Repeated exposure in a grounded, therapeutic setting trains your brain and body to learn: “This is no longer a threat. I am safe now.”
Image Replacement
When trauma imagery is especially intense or intrusive, we may use specific therapies such as EMDR (Eye Movement Desensitization and Reprocessing) or ART (Accelerated Resolution Therapy). These approaches are designed to:
Activate traumatic memories or images
Reprocess them with the help of bilateral stimulation (such as eye movements or tapping)

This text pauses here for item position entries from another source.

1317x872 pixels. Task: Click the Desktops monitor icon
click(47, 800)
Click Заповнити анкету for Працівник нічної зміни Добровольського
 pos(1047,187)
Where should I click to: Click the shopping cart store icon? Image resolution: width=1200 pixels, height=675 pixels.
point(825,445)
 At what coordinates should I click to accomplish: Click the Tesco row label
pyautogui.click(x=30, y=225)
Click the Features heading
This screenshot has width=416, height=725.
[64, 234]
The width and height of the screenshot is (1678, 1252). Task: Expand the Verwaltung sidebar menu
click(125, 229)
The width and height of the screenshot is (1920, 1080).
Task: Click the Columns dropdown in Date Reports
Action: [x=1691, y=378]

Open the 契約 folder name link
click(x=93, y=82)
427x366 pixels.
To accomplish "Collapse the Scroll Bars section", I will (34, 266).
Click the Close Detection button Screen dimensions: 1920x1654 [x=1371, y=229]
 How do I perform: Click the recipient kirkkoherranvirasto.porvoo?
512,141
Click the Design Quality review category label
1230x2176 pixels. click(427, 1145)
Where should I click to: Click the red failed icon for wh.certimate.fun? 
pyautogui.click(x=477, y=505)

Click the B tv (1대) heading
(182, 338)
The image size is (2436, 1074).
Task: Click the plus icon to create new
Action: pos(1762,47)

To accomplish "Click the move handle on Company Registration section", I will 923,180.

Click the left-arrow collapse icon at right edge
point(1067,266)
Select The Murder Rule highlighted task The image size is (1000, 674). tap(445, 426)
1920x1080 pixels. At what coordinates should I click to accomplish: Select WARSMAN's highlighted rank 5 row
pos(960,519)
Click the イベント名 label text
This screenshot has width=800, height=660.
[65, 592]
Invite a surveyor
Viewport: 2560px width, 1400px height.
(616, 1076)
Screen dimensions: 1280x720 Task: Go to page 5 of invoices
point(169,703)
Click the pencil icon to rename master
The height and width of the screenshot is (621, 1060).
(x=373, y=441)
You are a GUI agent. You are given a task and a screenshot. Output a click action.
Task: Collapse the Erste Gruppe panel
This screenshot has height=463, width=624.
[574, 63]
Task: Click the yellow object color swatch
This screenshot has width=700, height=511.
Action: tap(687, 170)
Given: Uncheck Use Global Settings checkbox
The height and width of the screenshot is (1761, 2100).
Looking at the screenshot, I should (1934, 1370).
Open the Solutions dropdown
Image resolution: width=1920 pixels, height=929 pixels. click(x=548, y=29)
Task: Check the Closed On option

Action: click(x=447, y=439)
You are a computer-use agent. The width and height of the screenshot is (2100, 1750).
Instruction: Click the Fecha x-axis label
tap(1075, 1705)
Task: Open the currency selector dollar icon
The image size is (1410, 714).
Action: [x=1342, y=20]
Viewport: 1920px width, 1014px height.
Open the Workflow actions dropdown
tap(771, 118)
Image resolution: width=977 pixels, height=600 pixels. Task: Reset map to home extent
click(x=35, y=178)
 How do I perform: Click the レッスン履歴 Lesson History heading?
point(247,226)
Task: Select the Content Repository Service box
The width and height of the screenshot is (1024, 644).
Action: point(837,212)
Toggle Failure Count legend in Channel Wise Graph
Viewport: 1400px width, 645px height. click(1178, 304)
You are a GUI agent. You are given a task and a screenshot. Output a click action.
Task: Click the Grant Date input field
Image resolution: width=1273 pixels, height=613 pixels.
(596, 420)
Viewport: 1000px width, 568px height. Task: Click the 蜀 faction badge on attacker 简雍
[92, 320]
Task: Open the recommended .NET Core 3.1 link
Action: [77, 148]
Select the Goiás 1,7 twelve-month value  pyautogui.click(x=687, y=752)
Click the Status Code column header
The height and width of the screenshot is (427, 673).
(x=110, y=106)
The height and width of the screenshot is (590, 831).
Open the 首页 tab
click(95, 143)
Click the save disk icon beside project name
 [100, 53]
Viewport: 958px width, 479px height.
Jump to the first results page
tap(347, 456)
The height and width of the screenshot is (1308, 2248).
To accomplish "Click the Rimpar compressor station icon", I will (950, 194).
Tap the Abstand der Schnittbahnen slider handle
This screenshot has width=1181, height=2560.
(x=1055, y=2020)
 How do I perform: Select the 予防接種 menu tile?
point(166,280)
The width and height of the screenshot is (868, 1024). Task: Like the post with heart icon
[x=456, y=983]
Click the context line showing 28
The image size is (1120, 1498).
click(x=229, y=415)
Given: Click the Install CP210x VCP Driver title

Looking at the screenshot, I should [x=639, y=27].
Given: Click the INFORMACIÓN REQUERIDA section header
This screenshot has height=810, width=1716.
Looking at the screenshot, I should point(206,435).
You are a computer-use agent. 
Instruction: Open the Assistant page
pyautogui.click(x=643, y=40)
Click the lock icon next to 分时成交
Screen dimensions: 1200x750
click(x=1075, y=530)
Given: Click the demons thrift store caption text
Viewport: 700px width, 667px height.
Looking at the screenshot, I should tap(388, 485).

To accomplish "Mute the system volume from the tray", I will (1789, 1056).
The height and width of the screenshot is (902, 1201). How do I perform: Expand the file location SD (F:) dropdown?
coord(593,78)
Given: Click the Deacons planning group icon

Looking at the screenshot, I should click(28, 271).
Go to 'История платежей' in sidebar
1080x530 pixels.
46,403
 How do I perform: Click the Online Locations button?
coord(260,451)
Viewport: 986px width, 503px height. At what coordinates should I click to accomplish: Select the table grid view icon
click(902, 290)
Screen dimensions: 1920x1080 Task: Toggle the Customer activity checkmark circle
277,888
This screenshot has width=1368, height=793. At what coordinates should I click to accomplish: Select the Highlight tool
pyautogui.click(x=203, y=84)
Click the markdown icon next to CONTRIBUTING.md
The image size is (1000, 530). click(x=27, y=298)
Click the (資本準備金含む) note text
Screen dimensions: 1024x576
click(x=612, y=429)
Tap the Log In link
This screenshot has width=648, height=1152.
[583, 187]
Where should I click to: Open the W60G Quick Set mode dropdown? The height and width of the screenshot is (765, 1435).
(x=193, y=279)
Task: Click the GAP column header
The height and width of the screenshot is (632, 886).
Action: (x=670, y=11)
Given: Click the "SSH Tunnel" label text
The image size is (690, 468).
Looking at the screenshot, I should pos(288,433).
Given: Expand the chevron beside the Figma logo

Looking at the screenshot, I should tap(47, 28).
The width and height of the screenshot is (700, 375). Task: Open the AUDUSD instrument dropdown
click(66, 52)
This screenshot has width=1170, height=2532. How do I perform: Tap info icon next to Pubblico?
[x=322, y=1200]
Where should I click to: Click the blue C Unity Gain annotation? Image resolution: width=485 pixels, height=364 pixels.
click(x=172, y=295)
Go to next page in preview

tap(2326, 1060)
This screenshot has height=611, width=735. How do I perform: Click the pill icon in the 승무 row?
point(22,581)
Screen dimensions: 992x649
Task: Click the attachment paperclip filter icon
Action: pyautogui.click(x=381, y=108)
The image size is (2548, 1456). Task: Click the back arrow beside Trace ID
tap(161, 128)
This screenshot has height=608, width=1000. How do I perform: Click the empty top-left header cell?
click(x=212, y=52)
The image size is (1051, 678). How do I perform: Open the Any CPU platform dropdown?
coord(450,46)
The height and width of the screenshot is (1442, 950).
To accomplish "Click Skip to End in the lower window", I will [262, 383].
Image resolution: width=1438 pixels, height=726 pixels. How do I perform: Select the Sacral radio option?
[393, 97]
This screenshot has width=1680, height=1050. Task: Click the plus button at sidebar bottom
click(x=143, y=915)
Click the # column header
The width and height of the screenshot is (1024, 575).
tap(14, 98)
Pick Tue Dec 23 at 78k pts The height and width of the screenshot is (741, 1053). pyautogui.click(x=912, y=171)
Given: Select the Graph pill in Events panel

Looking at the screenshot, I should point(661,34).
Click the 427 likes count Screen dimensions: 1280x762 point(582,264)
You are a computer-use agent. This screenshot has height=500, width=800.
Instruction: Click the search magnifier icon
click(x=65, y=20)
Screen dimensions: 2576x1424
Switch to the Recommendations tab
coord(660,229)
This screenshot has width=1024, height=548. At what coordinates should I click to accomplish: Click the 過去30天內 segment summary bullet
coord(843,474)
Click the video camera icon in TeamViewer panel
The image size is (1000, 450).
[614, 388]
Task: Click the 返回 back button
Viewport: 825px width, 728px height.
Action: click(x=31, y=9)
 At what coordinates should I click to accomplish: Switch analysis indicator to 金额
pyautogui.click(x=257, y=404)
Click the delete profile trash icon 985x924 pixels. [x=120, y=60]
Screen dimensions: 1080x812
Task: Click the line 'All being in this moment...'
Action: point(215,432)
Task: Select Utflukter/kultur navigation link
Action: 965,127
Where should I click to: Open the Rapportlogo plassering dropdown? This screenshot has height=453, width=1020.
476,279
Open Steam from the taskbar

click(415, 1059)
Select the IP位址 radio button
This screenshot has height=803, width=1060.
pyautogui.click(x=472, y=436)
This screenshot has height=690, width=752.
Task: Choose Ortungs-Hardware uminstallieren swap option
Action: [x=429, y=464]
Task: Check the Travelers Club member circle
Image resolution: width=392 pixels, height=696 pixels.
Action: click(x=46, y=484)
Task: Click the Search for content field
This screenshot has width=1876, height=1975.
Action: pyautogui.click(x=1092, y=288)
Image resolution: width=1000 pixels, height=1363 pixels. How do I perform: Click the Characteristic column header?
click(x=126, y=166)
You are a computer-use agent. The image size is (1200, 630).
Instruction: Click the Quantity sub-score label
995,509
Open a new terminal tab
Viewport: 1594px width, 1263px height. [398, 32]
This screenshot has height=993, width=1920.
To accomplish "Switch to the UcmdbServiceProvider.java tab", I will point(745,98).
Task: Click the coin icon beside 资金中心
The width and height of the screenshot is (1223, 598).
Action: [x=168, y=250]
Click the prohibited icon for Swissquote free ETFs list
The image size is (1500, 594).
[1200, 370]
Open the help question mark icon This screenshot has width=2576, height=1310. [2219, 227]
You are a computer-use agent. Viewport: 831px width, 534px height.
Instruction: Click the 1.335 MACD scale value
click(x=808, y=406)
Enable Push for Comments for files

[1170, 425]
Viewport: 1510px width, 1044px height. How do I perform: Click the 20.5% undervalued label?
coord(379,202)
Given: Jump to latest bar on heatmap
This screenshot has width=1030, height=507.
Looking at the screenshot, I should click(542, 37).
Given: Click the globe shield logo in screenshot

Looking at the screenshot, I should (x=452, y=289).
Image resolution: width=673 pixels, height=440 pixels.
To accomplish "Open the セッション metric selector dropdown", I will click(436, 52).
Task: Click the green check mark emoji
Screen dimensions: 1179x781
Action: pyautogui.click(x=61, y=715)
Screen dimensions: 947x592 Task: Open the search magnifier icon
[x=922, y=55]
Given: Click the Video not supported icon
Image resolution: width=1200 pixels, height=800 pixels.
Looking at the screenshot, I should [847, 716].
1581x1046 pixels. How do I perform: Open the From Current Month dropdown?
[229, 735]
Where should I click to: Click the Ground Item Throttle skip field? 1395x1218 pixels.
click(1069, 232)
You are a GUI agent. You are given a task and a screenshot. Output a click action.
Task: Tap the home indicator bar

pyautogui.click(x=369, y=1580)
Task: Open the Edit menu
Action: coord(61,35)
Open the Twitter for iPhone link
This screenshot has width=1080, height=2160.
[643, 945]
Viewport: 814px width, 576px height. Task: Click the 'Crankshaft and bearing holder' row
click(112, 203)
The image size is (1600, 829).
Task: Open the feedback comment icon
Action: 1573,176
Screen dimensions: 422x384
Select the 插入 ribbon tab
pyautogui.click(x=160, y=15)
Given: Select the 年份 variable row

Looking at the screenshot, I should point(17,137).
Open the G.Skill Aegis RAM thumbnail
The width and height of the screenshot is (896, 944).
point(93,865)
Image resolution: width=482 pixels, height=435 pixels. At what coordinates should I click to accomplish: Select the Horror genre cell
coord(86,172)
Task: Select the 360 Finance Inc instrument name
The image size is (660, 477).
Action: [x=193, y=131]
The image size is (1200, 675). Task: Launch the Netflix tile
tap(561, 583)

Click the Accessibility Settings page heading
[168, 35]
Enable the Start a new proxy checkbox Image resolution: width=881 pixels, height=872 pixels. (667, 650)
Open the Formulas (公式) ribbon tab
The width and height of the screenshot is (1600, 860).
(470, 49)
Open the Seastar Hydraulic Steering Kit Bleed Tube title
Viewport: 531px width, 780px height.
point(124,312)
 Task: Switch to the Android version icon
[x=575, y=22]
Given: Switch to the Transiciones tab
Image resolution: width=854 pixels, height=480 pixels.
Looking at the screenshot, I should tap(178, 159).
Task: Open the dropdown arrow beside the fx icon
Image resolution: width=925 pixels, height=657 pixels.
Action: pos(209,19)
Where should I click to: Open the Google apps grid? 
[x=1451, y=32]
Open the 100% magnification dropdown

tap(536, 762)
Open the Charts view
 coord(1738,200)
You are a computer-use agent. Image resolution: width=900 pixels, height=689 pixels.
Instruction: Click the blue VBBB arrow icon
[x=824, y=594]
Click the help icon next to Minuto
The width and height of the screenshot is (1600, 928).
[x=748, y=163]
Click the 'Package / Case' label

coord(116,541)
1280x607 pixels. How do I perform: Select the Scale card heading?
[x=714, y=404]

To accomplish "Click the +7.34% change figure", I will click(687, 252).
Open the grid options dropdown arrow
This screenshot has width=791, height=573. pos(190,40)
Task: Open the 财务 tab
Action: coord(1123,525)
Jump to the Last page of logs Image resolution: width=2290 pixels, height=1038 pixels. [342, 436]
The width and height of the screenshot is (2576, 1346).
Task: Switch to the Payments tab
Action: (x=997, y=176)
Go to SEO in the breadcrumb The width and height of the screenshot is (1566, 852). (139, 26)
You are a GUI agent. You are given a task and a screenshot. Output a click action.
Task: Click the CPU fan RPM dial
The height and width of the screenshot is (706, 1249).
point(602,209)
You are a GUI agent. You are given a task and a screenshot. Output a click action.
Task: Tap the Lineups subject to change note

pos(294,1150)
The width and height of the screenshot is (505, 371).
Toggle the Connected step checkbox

Replace the original imagery with new, safer, more empowering mental pictures
These techniques help “unstick” the memory and reduce the emotional and physical charge it carries. You may still remember what happened—but it no longer has the same power over you.
Final Thoughts
Trauma treatment is not linear and not one-size-fits-all. Healing may involve moving back and forth between these steps at different times, depending on what your mind and body need.
Whether through somatic work, reprocessing, cognitive reframing, finding meaning, or using advanced techniques like imaginal exposure and EMDR, the goal is always the same: to help you reclaim your safety, agency, and wholeness.
You don’t have to go through this alone—healing is possible, and you're worthy of it.